Мисс Робинсон почувствовала, как скорость заставляет ее вжаться в сиденье. Не поворачивая головы, не отрывая глаз от сливающейся в одну линию дорожной разметки, девушка вялым голосом тихо произнесла:

— Нормально.

Слава Богу, она успела тщательно уложить волосы. Не с метлой же на башке появляться пред светлые очи госпожи Мидволд. Правда, черты лица Беатрикс были обострены бессонной ночью, под глазами легли легкие тени.

На ней были все те же изящные туфли на высоких каблуках, все то же черное короткое платье. Если признаться, она чувствовала себя неуютно, так как была слишком обнажена, чересчур празднично выглядела для субботней семейной поездки к матери Корнелиуса.

Беатрикс повернула голову, собралась с мыслями и тихо спросила:

— А что мы ей скажем?

— Правду, — прозвучало в ответ. — Что же еще?

— Как правду? — Девушка переспросила в растерянности. — Неужели это может ей понравиться? Неужели она может подумать… Что ты и я… В общем…

Корнелиус, не отрываясь, смотрел на дорогу. Он ловко маневрировал, легко вписывался в повороты, беспечно сбрасывал газ перед светофорами и смело обгонял редкие в этот час автомобили на прекрасном загородном шоссе.

Справа и слева появлялись и пропадали купы деревьев, силуэты ветряных мельниц, фасады придорожных гостиниц, бензоколонки. Небо было окрашено в чудесный нежный розовый цвет. Утреннее солнце освещало асфальт, траву на придорожных полях, сверкало в спокойной воде каналов.

Беатрикс не выдержала и высказала свое опасение:

— Корнелиус, ведь твоя мама — судья. Что она скажет, если узнает, что мы с тобой преступили закон? Она нас осудит.

— Может быть, — сделав крутой поворот, тот лихо притормозил у металлических ворот. — Мы приехали. Нам ничто теперь не помешает узнать мамино мнение, тем более что она уже заметила мою машину.

За воротами виднелась мощеная светлым камнем дорожка, ведущая к краснокирпичному фасаду двухэтажного дома в готическом стиле.

Это был дом из детской сказки. Черную крышу здания прорезали слуховые окна, стекла которых горели в лучах утреннего солнца. На крыше сидели белые голуби. Густой декоративный виноград оплетал нижний этаж здания. Стояла тишина, прерываемая свистом невидимых птиц.

Распахнув створки ворот, Корнелиус вновь сел за руль и медленно поехал по тенистой липовой аллее. Удивительной красоты клумбы с кустами роз просматривались за старыми мощными липами.

— Как красиво! — поразилась Беатрикс.

— Моя мама потратила много энергии, чтобы привести здесь все в порядок. Она вложила душу в эту аллею, в этот парк.

— Парк? — переспросила Беатрикс.

— Да, парк. Кстати, за домом расположена оранжерея с какими-то растительными диковинками. Впрочем, это по твоей части. Мама тебе все покажет.

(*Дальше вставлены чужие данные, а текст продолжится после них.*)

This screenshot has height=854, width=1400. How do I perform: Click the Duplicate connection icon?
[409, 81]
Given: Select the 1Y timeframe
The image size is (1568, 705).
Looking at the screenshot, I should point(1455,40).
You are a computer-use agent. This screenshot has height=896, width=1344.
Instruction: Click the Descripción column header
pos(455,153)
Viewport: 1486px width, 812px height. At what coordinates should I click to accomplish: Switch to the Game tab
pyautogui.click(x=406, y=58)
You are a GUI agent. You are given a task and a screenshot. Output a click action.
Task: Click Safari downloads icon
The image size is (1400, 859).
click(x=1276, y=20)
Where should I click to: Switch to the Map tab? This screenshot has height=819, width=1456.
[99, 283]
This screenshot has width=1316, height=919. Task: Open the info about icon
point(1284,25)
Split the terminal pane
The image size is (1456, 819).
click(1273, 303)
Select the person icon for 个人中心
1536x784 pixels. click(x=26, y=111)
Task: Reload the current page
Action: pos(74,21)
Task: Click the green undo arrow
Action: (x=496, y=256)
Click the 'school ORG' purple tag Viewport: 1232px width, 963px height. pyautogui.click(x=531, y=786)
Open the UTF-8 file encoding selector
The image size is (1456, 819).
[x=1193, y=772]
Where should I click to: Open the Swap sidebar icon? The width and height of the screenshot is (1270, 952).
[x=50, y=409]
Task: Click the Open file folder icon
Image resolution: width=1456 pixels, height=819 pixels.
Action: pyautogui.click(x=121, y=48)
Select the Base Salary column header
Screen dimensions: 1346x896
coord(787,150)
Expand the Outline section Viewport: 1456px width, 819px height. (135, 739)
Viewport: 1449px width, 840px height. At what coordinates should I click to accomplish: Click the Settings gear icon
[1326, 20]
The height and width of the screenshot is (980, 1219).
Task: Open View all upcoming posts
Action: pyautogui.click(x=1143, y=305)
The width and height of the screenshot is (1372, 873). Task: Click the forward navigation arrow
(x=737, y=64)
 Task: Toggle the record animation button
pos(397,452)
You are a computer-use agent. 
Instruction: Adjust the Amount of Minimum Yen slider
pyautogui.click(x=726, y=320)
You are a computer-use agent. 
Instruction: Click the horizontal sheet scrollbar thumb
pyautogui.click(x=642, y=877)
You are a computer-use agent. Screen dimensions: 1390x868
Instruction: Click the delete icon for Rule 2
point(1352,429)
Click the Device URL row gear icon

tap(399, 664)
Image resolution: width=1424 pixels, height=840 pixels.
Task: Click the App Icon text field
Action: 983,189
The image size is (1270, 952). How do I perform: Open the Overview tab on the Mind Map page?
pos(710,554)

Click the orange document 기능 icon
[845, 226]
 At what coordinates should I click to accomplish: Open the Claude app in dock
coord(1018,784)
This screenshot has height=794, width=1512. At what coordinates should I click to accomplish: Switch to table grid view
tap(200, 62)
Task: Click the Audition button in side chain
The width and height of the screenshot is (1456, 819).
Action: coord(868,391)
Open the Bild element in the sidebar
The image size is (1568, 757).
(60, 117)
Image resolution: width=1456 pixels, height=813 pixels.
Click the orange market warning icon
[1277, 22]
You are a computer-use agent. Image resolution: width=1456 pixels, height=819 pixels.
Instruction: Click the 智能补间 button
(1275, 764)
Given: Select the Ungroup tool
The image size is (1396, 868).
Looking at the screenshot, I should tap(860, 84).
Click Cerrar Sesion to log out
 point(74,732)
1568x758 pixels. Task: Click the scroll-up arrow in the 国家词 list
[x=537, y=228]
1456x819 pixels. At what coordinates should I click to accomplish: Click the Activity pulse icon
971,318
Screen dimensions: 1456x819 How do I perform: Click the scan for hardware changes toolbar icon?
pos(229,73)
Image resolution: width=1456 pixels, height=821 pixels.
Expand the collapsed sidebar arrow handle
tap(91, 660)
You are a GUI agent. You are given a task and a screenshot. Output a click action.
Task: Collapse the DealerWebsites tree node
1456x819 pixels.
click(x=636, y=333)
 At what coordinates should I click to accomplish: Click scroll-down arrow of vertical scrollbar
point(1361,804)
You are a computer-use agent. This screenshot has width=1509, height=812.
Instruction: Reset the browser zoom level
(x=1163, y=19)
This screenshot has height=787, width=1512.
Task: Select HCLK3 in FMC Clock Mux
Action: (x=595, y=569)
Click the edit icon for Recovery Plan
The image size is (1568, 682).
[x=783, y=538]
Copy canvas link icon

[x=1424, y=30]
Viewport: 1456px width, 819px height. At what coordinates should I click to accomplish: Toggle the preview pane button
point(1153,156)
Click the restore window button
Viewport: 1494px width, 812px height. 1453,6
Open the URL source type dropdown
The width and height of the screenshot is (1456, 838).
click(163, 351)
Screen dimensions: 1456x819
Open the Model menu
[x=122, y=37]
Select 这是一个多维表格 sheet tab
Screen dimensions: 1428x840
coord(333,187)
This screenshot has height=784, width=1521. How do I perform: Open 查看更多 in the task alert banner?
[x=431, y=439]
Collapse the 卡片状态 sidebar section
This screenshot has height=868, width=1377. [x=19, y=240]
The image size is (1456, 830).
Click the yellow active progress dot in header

— Корнелиус, мне страшно показаться твоей маме в таком одеянии.

Она инстинктивно прикрыла ладонью откровенное декольте.

Тот мельком кинул взгляд на стыдливый жест, отметив, сколь юны и прекрасны округлые девичьи груди. При этом он хмыкнул… «Вот глупая! Стыдно ей. Не понимает, как прелестна!»

— Я думаю, моя мать не обрадовалась, если бы я привел в дом девицу в потертых джинсах и черной ковбойской шляпе… Ты нервничаешь как перед школьным экзаменом! Неужели непонятно, мы приехали отдохнуть после торжественного вечера в честь юбилея моего гольф-клуба.

— Мне кажется, я похожа на проститутку, — сказала Беатрикс.

Корнелиус вновь хмыкнул.

— У проституток не бывает таких невинных глаз, дорогая… Не забывай, Кристиан Ван дер Мей — наш покойный благодетель — сделал тебя наследницей поместья в двадцать пять акров. Ты — хозяйка ферм, охотничьих угодий, огромного парка и полей с тюльпанами… Нет, проститутки такими не бывают.

— А она знает о завещании Кристиана?

— Нет. Мы все ей расскажем.

Машина мягко остановилась у стеклянных дверей дома.


— Твоя невеста!?

Жозефина Мидволд откинулась на спинку кресла и прижала руки к своему сердцу. Беатрикс, глубоко вздохнув, огляделась.

Она находилась в комнате, обстановка которой словно бы возникла из другой эпохи. На окнах висели тяжелые драпри, старомодная мебель накрыта полотняными чехлами, огромная люстра напоминала о музейных залах, мерно качался маятник в старинных кабинетных часах. Старомодные горшки с пальмами неплохо сочетались с бамбуковыми этажерками начала восемнадцатого века. Китайские ширмы, каминная решетка, украшенная диковинными птицами, а также тускло поблескивающие золотом переплеты старинных книг в темного дерева книжных шкафах составляли разительный контраст с обстановкой квартиры Корнелиуса. Под ногами лежал потрясающей красоты индийский ковер.

Жозефина Мидволд — дама примерно шестидесяти лет с крупными чертами лица, в которых угадывались следы былой красоты, пристально смотрела на гостью. Но взгляд ее не выражал враждебности, пожалуй, только острое любопытство. Хозяйка произнесла все таким же удивленным голосом:

— Господи, я не верю тебе, Корнелиус. Кто она, и когда это случилось? А что с Викторией?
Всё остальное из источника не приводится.